▶ What you should do
Whichever lines of the entries hold the word "computer" should be identified and copied.

▶ Records provided
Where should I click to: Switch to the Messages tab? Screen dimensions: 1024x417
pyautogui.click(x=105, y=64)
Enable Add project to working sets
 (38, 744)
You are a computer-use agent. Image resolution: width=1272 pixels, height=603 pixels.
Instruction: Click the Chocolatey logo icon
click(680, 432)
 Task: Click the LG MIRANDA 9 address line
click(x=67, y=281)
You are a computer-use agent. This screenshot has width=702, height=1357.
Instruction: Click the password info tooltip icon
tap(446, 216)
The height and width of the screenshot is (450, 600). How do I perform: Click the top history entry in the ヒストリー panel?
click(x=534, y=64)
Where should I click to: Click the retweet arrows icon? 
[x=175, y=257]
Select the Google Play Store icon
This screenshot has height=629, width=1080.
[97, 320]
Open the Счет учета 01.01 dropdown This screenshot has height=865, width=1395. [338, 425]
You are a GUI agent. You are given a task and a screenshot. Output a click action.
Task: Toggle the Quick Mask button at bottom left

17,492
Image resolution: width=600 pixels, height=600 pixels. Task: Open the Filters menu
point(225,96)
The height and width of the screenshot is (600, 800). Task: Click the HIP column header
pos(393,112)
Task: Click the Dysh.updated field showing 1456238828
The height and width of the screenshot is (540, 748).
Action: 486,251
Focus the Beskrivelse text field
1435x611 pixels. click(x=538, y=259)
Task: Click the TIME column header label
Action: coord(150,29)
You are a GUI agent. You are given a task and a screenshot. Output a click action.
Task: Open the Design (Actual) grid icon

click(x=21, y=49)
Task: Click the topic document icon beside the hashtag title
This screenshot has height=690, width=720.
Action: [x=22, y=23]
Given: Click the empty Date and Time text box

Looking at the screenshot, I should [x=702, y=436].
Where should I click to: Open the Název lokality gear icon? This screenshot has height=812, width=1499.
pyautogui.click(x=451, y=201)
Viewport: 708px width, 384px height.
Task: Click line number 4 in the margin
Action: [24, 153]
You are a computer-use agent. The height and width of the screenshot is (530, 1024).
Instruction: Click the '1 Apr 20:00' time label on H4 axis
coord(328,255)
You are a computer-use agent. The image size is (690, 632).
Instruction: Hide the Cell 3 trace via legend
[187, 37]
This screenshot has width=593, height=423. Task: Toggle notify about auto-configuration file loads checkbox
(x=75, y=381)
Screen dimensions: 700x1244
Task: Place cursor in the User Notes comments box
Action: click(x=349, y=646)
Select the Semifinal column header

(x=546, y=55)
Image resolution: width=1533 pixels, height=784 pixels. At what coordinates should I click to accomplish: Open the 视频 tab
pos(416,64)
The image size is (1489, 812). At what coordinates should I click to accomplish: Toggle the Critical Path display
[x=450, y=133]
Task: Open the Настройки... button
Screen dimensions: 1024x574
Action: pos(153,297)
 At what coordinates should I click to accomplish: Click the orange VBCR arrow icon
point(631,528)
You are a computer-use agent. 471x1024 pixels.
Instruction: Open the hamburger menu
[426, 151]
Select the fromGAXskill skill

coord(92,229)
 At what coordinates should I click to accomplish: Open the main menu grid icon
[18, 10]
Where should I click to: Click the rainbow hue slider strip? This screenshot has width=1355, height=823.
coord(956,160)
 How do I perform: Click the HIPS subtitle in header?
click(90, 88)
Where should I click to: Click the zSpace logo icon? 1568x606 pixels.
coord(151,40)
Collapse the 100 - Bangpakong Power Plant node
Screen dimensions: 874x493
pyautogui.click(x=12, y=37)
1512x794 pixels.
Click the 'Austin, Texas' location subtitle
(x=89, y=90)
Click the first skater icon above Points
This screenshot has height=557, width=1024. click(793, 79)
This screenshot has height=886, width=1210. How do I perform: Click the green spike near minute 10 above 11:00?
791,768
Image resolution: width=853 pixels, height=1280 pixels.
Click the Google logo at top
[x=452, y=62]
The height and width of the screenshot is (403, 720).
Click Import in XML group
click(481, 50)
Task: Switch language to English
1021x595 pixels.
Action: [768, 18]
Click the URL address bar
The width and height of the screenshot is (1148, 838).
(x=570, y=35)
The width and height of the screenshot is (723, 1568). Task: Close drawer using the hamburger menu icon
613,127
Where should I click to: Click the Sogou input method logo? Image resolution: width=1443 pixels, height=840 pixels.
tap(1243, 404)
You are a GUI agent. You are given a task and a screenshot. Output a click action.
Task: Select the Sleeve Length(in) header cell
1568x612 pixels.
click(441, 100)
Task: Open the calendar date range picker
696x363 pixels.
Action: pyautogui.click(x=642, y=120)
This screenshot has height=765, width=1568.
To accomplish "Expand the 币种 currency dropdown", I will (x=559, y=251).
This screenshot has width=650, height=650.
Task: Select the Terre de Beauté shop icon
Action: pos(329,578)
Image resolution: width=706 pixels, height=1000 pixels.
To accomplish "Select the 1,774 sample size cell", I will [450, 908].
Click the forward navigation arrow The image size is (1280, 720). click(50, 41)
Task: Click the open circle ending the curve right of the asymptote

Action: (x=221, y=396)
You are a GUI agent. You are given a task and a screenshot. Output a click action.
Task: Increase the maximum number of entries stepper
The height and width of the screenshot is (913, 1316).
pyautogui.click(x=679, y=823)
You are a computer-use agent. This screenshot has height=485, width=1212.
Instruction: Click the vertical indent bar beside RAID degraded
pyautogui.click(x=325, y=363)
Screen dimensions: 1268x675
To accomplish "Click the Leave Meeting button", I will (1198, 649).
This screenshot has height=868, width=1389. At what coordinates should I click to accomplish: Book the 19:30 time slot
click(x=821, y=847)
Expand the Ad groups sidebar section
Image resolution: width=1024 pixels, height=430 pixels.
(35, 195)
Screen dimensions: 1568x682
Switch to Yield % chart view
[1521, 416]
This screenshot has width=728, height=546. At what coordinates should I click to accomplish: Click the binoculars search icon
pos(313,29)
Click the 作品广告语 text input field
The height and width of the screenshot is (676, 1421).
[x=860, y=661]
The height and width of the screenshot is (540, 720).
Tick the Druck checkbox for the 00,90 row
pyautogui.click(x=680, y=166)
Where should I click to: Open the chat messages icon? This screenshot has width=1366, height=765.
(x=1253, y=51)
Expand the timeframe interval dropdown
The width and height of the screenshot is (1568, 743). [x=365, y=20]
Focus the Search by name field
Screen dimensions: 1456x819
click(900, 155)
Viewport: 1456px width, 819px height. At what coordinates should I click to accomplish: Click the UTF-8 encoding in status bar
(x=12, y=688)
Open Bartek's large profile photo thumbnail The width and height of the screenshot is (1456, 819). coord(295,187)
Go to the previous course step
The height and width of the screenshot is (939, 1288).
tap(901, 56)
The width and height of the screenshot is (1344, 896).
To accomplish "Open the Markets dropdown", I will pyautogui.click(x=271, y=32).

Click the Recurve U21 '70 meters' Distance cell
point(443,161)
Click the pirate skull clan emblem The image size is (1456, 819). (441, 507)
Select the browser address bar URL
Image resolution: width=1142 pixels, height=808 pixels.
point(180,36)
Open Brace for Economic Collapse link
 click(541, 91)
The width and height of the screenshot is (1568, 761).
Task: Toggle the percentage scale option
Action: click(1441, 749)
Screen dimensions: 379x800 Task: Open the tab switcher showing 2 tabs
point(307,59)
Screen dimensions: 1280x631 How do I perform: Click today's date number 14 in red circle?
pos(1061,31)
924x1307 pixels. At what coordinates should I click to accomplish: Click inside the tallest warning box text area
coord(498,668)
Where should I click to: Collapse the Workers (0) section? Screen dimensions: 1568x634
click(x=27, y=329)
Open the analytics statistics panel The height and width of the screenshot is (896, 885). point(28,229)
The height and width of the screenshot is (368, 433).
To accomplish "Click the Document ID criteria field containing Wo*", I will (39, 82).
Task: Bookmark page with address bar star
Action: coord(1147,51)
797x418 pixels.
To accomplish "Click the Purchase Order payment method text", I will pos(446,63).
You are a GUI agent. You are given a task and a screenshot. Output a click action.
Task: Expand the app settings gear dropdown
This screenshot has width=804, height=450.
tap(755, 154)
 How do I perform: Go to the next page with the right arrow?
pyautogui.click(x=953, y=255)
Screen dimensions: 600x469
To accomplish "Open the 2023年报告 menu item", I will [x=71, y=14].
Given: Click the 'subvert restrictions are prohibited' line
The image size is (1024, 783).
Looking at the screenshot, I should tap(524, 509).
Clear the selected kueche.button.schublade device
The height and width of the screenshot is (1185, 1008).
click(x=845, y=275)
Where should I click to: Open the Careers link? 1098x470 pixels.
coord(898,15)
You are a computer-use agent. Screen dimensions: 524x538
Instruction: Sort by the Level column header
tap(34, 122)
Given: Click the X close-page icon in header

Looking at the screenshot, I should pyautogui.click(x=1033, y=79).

▶ Result below
You are a computer-use agent. Image resolution: width=1272 pixels, height=603 pixels.
You are a computer-use agent. This screenshot has width=702, height=1357.
You are a computer-use agent. The height and width of the screenshot is (530, 1024).
You are a computer-use agent. The image size is (690, 632).
You are a computer-use agent. 471x1024 pixels.
You are a computer-use agent. This screenshot has height=485, width=1212.
You are a computer-use agent. Screen dimensions: 524x538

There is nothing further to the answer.